Heleno de Freitas foi o primeiro jogador “tipicamente do Botafogo”. Depois, Nilton Santos, Garrincha, Didi, Quarentinha, Paulinho Valentim, Manga, Amarildo, Zagalo, Gérson, Roberto, Jairzinho, Paulo César, Rogério, Zequinha e agora Marinho. Todos craques e, acima de tudo, craques do Botafogo. São jogadores que já atuaram ou atuam, em outros clubes, mas dificilmente qualquer torcedor consegue vê-los sem a camisa listrada preta e branca e uma estrela solitária ao peito. Com eles o clube sempre manteve um relacionamento estranho, passional. E vice-versa.

Há até quem compare o relacionamento entre esses jogadores e o Botafogo com um casal que às vezes é capaz dos maiores escândalos em público, briga e discute todas as noites, mas, ao mesmo tempo, os dois se amam bastante e vivem uma paixão turbulenta. Um não consegue viver sem o outro. O mesmo acontece entre o Botafogo e seus “jogadores típicos”, Nilton Santos, por exemplo, jamais se separou do clube e, apesar de discutir muito antes das renovações, acabava ficando. Mas a maioria trocou de time e o clube sempre fez ótimos negócios com as suas vendas: Didi (ao Real Madrid e depois ao Sporting Cristal, do Peru), Paulinho Valentim (ao Boca Juniors), Manga (ao Nacional, do Uruguai), Amarildo (ao Milan), Gérson (ao São Paulo), Jairzinho (ao Olympique de Marselha), Paulo César (ao Flamengo) e Zequinha (ao Grêmio de Porto Alegre).

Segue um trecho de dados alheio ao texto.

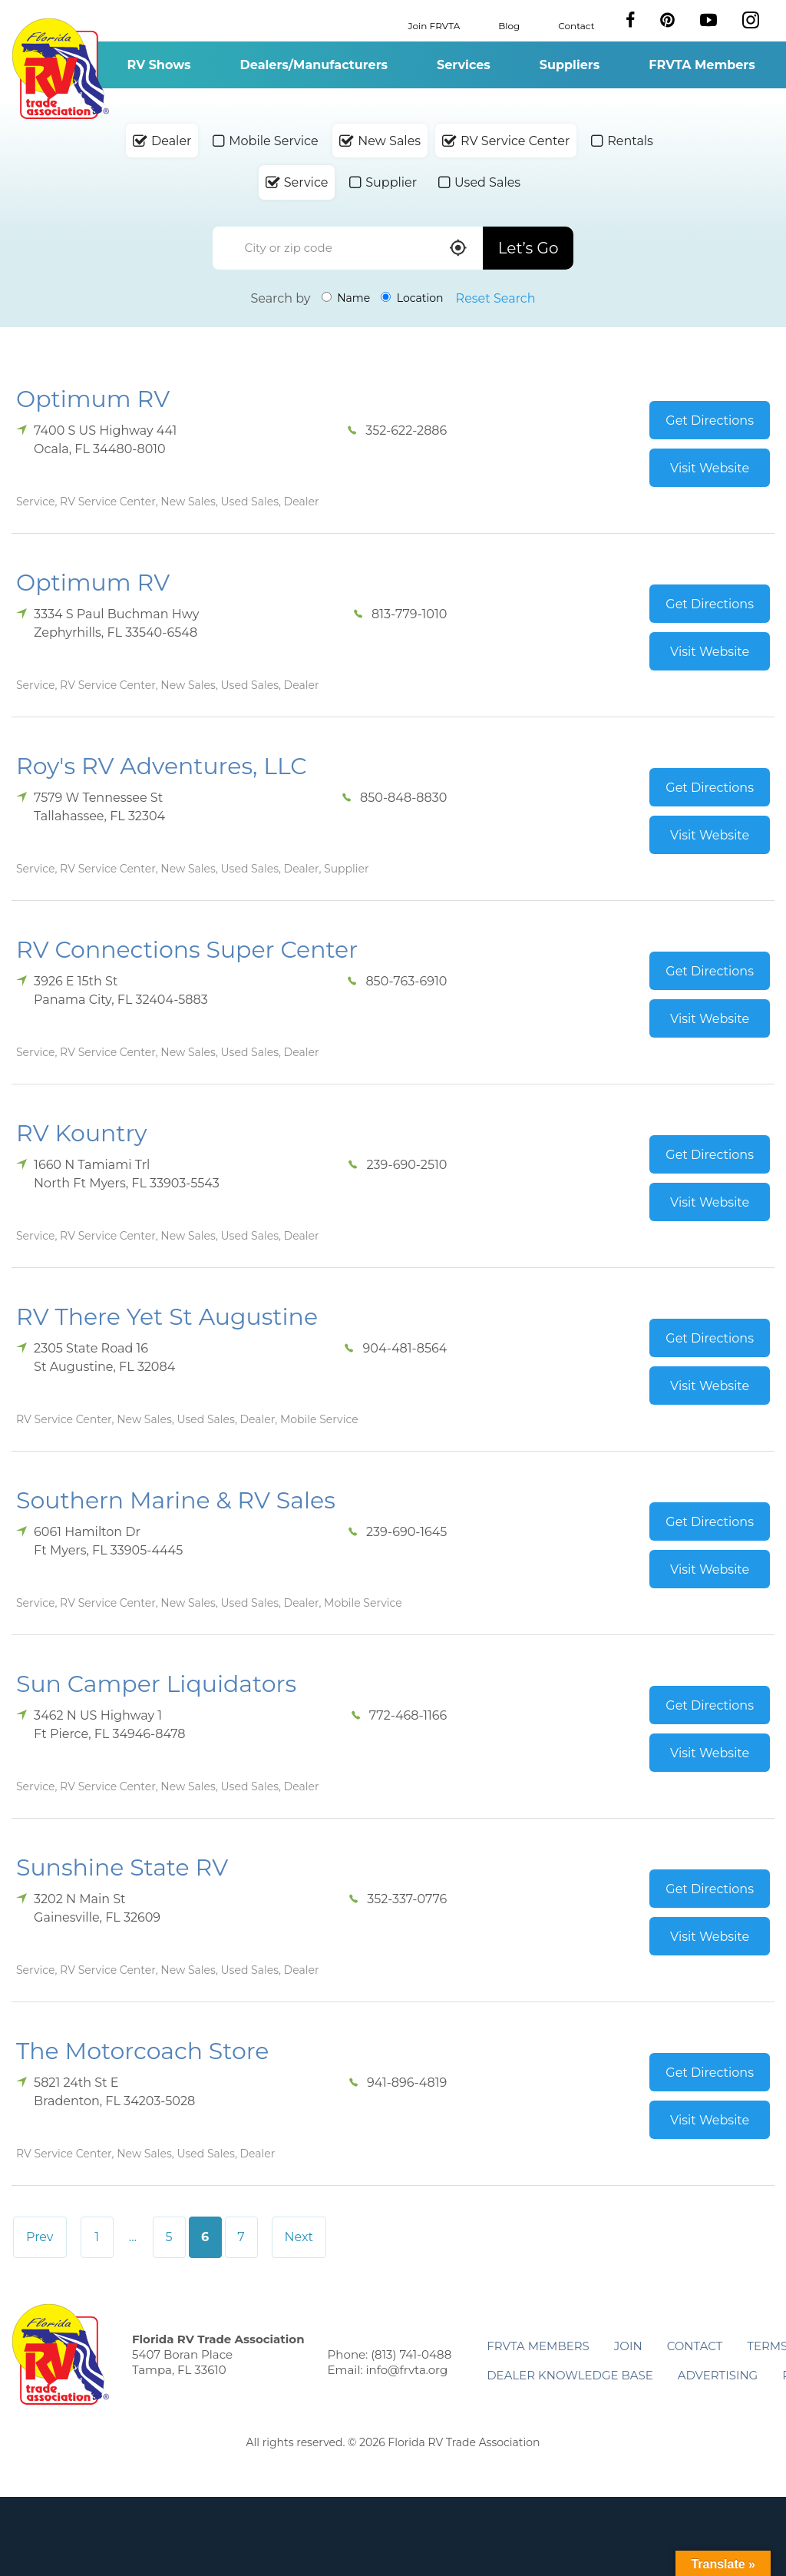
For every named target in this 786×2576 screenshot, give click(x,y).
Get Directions (709, 420)
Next (299, 2237)
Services (463, 65)
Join (628, 2346)
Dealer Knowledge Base (569, 2375)
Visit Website (709, 468)
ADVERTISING (718, 2375)
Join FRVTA (434, 25)
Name (346, 298)
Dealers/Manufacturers (314, 65)
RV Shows (158, 65)
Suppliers (569, 65)
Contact (576, 25)
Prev (40, 2237)
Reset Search (496, 298)
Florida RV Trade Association (60, 68)
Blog (509, 25)
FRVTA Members (702, 65)
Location (412, 298)
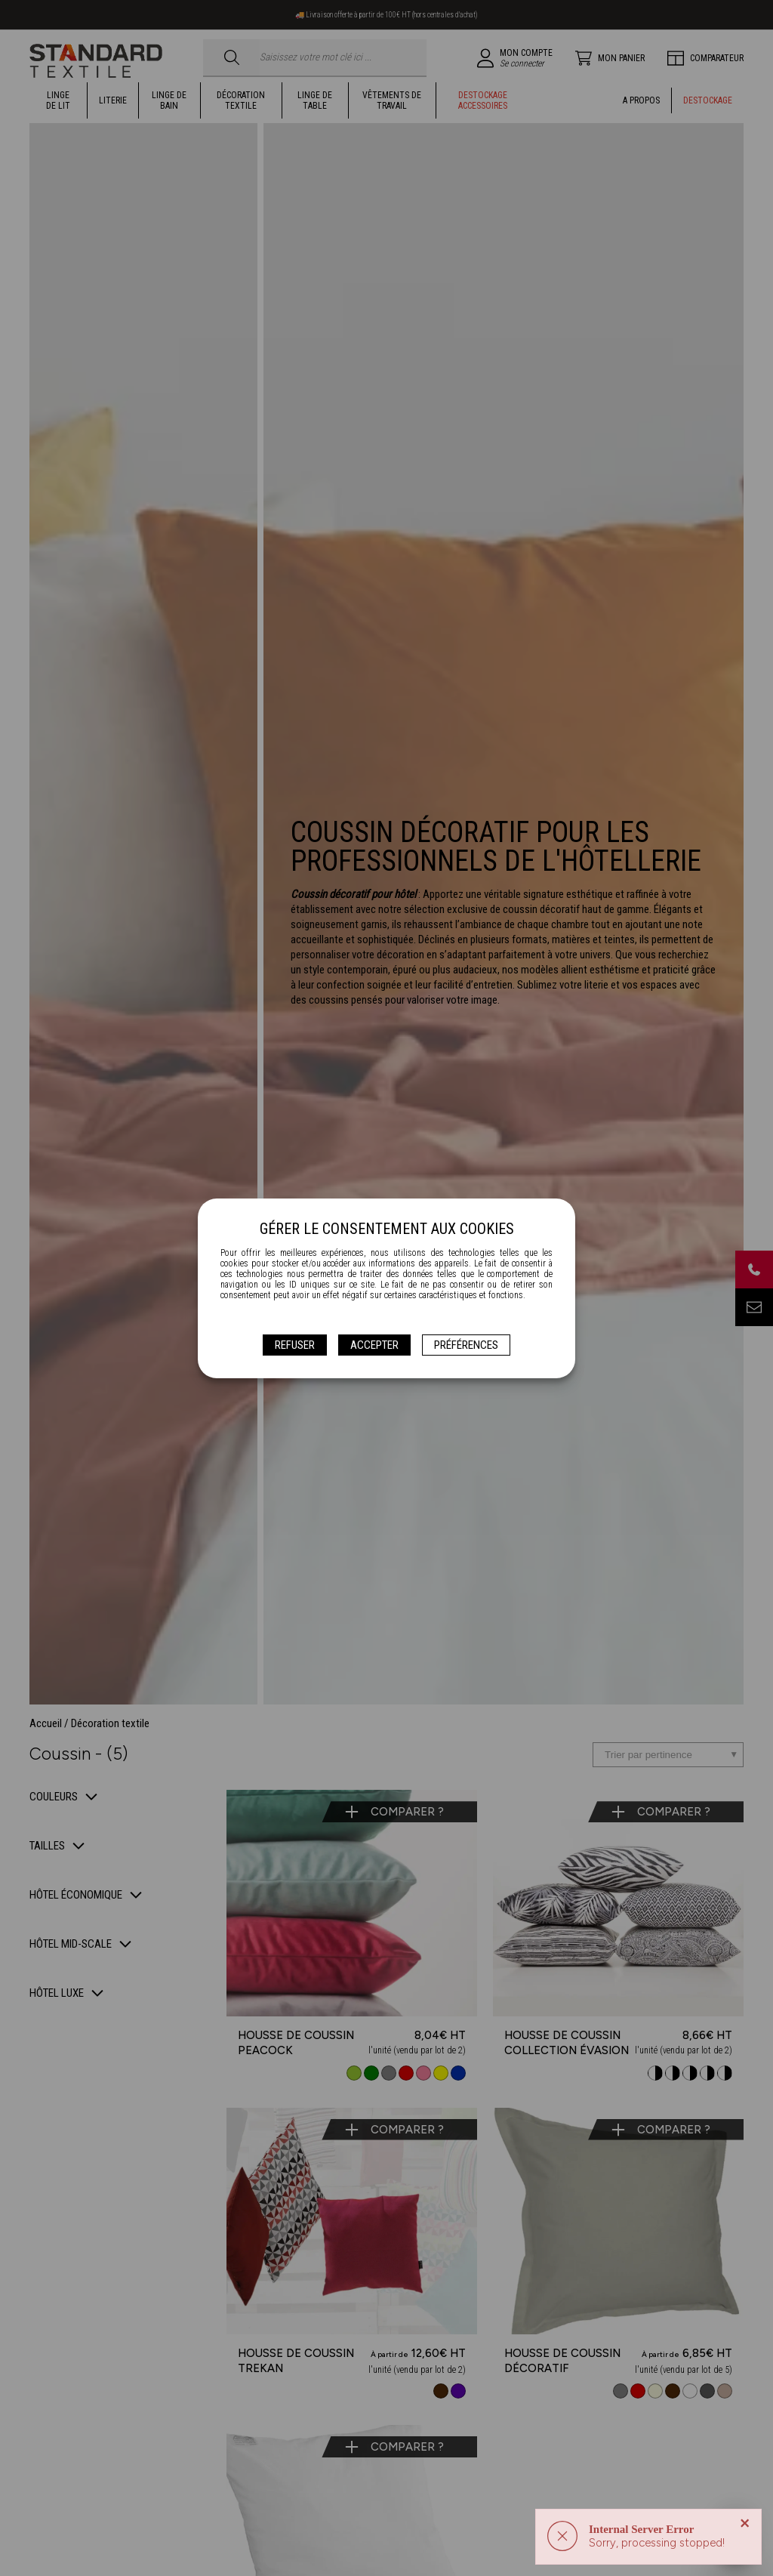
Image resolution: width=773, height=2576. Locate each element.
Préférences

As renovações contratuais de todos eles sempre foram problemáticas e representam um importante capítulo na história folclórica do clube. Os contratos de Garrincha às vezes levavam semanas para serem renovados e geralmente era preciso a intervenção de um amigo. Mas Garrincha não enriqueceu com o futebol, o que não aconteceu com Gérson, Jairzinho e Paulo César, que sempre souberam tirar partido das suas condições de ídolos.

Zagalo, atual técnico, também foi “jogador do Botafogo”, apesar de ter iniciado nos juvenis do América e jogado durante anos como titular do Flamengo. Mas não tinha a mesma arrogância dos seus companheiros ou mesmo o talento dos melhores jogadores do clube. Zagalo venceu pela persistência e, segundo muitos, subserviência aos dirigentes.

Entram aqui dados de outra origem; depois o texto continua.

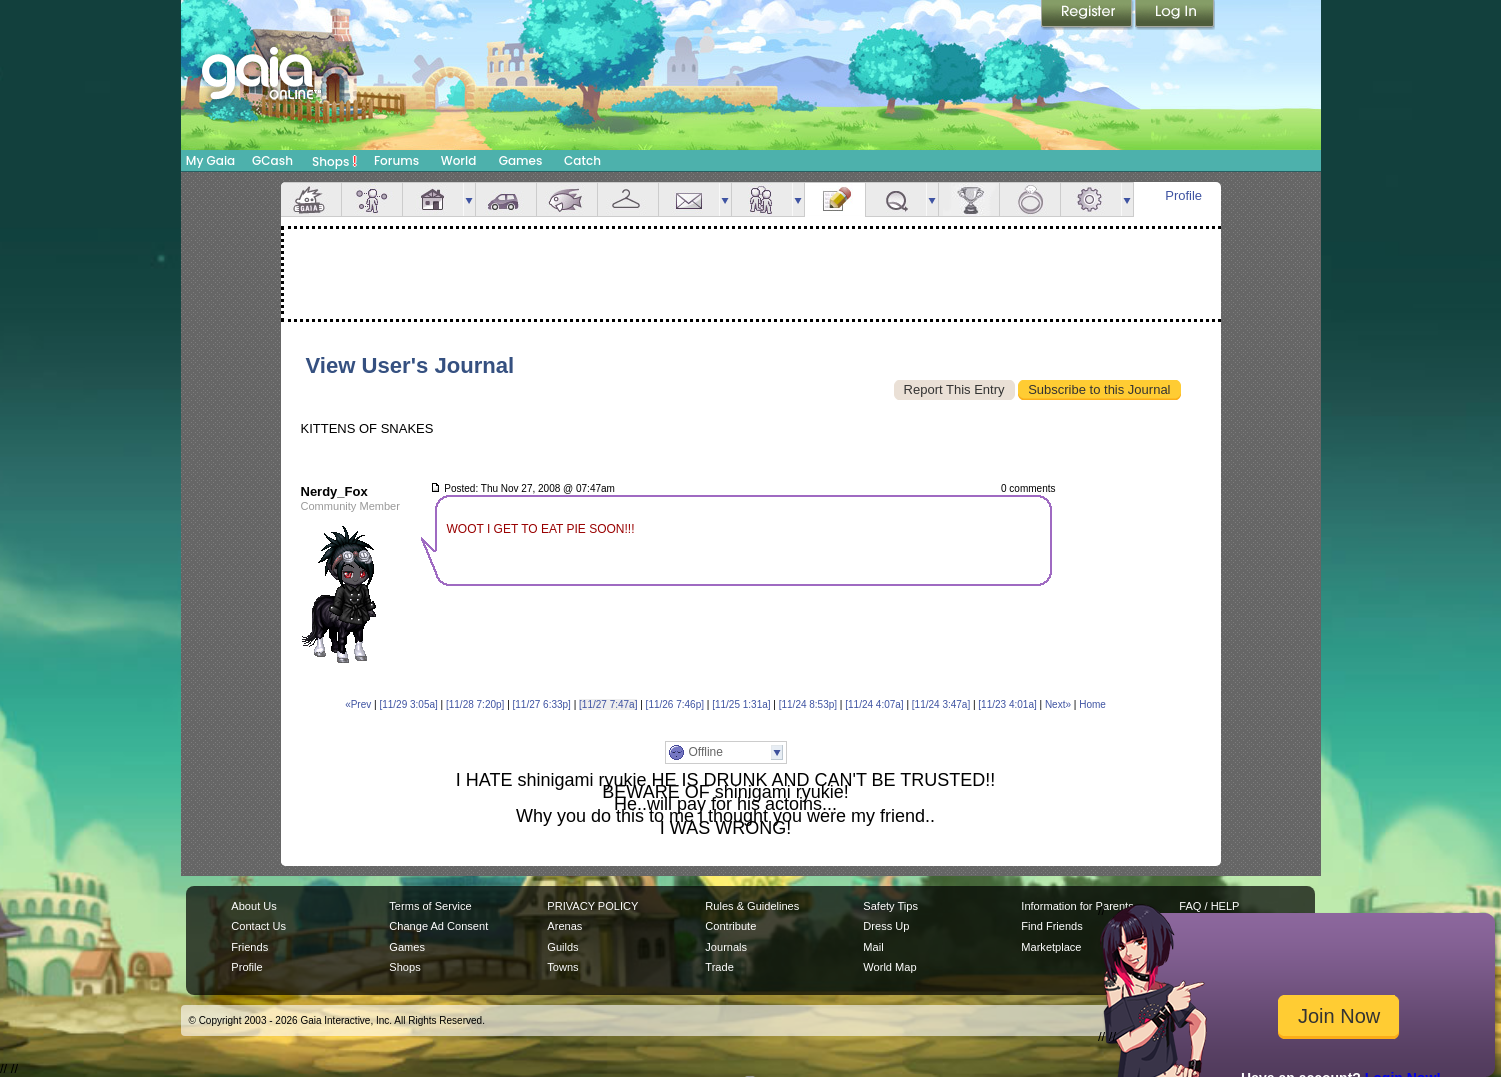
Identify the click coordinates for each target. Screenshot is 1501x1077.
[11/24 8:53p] (808, 704)
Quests (896, 199)
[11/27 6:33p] (542, 704)
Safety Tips (890, 906)
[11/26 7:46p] (675, 704)
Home (1092, 704)
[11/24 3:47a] (941, 704)
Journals (726, 947)
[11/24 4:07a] (874, 704)
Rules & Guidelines (752, 906)
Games (521, 160)
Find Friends (1051, 926)
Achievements (969, 199)
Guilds (562, 947)
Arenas (564, 926)
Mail (689, 199)
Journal (835, 199)
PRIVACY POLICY (592, 906)
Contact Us (258, 926)
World (459, 160)
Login (1175, 15)
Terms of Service (430, 906)
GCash (272, 160)
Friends (762, 199)
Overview (311, 199)
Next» (1058, 704)
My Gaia (210, 160)
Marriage (1030, 199)
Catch (582, 160)
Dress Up (886, 926)
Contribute (730, 926)
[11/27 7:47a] (608, 704)
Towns (562, 967)
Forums (396, 160)
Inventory (628, 199)
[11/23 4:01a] (1007, 704)
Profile (1183, 195)
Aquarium (567, 199)
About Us (253, 906)
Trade (719, 967)
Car (506, 199)
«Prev (358, 704)
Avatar (372, 199)
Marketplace (1051, 947)
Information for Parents (1077, 906)
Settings (1091, 199)
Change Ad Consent (438, 926)
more (469, 199)
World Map (889, 967)
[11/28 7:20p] (475, 704)
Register (1088, 15)
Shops (334, 161)
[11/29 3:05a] (408, 704)
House (433, 199)
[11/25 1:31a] (741, 704)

Marinho, o último “craque botafoguense”, é outro exemplo de jogador que encarna todo o espírito do clube. Chegou em 1972 do Recife, onde tinha aparecido rapidamente no Náutico. Treinou, jogou e virou ídolo. Agora é tido como o melhor jogador brasileiro. Em General Severiano, logo ficou amigo dos jornalistas e dos velhos personagens do clube, como o roupeiro Neném Prancha, lendária figura das areias de Copacabana, ao qual atribuem frases famosas do tipo. “pênalti é tão importante que deveria ser cobrado pelo próprio presidente do clube” e “se concentração ganhasse jogo, o time da penitenciária não perdia uma partida”, entre outras. A sua ingenuidade, de menino assustado com a “cidade grande e sedutora, além de muito dinheiro no bolso, logo o transformou num rapaz “cheio de colares e balangandãs, roupas do gênero hippie, cabelos oxigenados nas pontas e um carrão, com um potente toca-fitas, onde as músicas do cantor Agnaldo Timóteo (torcedor doente do clube) estão sempre presentes.

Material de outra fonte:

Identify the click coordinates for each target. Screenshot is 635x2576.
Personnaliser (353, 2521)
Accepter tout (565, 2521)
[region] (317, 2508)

Como Garrincha e Manga, Marinho é um menino capaz de aparecer no Aeroporto do Galeão no dia que embarcou para tentar acertar sua venda para o Schalke 04, da Alemanha Ocidental, acompanhado de um exótico amigo conhecido por Cabeção, um tipo nordestino, com a camisa aberta e jeitão de matuto.

- Vou visitar meus primos na Alemanha – dizia Marinho, enquanto dava tapinhas nos rostos dos jornalistas.

Mas é da perda desses ingênuos ídolos ou estrelas – do tipo Jairzinho, Paulo César, Didi e Gérson – que o Botafogo mais se ressente. O clube nos últimos tempos viveu do futebol deles. É um time que precisa de craques geniais, pois os torcedortes cariocas continuam preferindo Flamengo, Fluminense e Vasco na hora de escolher um time.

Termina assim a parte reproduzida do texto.